Students pick up language and get their cues about behavior from one another, and decades of research has shown that poor students benefit academically from being educated with middle-class youngsters. That’s especially true in prekindergarten, where — particularly in the best schools — the kids rather than the teacher decide what they do and with whom they do it for substantial chunks of the day.
A 2007 Connecticut study found that poor children who attended economically mixed prekindergarten classes progressed from well below the national average in crucial language skills to just above it during the course of the school year, while those in low-income-only classes remained below the norm. A new evaluation of Boston’s heralded preschools reaches the same conclusion — peers matter. “Vocabulary and background knowledge play a major role in student learning,” says Jason Sachs, who runs the Boston program, “and interacting with mixed-income students allows for richer discussions among students.” (In achievement and other measures, well-off kids in integrated settings do neither better nor worse.)

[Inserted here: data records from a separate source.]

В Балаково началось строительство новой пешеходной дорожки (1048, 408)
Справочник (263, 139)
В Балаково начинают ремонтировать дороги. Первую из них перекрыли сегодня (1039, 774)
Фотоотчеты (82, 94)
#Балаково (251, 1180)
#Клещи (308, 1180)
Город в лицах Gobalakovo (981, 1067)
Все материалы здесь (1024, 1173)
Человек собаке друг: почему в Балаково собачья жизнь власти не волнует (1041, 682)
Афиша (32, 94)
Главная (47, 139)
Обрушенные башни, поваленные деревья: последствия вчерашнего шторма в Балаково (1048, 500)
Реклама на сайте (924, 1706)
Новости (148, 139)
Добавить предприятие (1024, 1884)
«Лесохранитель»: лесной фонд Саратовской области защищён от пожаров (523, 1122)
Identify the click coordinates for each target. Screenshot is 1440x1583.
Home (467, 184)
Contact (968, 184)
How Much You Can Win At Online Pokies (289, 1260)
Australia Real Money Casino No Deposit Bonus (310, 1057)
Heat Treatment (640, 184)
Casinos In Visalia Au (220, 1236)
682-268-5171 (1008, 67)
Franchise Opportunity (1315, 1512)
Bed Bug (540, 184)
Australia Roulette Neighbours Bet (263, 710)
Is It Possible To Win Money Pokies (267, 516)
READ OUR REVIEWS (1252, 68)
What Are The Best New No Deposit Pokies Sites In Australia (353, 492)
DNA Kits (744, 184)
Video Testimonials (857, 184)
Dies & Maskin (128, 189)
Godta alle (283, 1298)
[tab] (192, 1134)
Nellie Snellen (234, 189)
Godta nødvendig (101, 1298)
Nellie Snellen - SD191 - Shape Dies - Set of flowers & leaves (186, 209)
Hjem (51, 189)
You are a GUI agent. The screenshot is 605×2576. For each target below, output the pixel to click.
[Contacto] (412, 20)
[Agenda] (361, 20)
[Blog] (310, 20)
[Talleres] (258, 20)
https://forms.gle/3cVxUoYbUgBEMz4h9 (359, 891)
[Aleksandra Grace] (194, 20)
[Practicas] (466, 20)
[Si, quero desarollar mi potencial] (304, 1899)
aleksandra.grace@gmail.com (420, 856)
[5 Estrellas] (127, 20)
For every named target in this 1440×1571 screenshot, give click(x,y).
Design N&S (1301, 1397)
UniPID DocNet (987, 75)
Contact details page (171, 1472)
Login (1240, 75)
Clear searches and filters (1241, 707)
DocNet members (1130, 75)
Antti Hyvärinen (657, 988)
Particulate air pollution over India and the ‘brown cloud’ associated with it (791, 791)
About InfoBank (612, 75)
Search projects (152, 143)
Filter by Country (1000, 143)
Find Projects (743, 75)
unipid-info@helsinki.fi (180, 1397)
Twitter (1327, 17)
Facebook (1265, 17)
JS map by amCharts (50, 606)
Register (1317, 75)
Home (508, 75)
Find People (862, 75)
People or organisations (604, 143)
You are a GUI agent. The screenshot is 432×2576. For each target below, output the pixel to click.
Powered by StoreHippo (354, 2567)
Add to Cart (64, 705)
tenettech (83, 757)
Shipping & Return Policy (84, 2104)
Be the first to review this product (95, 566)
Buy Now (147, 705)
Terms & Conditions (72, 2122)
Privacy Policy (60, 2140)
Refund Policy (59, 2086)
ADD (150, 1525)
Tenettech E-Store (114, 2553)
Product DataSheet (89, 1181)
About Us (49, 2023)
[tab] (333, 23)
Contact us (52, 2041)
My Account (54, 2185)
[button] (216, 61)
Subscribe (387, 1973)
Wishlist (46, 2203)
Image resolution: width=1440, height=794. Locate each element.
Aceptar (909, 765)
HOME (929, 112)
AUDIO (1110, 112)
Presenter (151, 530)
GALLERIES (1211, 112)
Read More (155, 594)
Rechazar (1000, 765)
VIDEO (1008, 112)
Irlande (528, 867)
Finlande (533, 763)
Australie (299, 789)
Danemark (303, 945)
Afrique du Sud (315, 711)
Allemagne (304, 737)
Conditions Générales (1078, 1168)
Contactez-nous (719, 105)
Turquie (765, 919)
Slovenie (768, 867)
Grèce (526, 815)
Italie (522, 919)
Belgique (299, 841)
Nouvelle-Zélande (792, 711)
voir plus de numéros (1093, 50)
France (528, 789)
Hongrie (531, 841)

“We need to think carefully about our policies where the students are all poor,” adds Mr. Sachs. Case in point — Washington, which has been a national leader in efforts to bridge this social divide. There, Head Start dollars are blended with state preschool funds to deliver a high-quality education for 3- and 4-year-olds, one that combines the academic focus of pre-K with the array of supports, like medical checkups and year-round early education, that are baked into Head Start. In Washington as elsewhere, residential segregation makes socioeconomic integration hard to achieve, but in D.C.’s gentrifying neighborhoods, these preschools are mixing middle-class and poor kids.
Broadening Head Start’s constituency to include the middle class also has a solid political rationale. While parents without money are obliged to take what they can get, better-off parents will insist on the best for their kids. Confronted with those demands, elected officials are more likely to spend what’s needed to deliver first-rate early education. An economic analysis of political support for redistribution, prepared for the World Bank, concludes that the poor are actually worse off when a program like Head Start targets them exclusively.
For the better part of two centuries, public education, available to all and equal for all, has been a bedrock American principle. Imagine the outrage if a school district created pauper classes for first graders. Why should preschoolers be treated differently?
David L. Kirp is a professor at the Goldman School of Public Policy at the University of California at Berkeley and the author of “Improbable Scholars: The Rebirth of a Great American School System and a Strategy for America’s Schools.”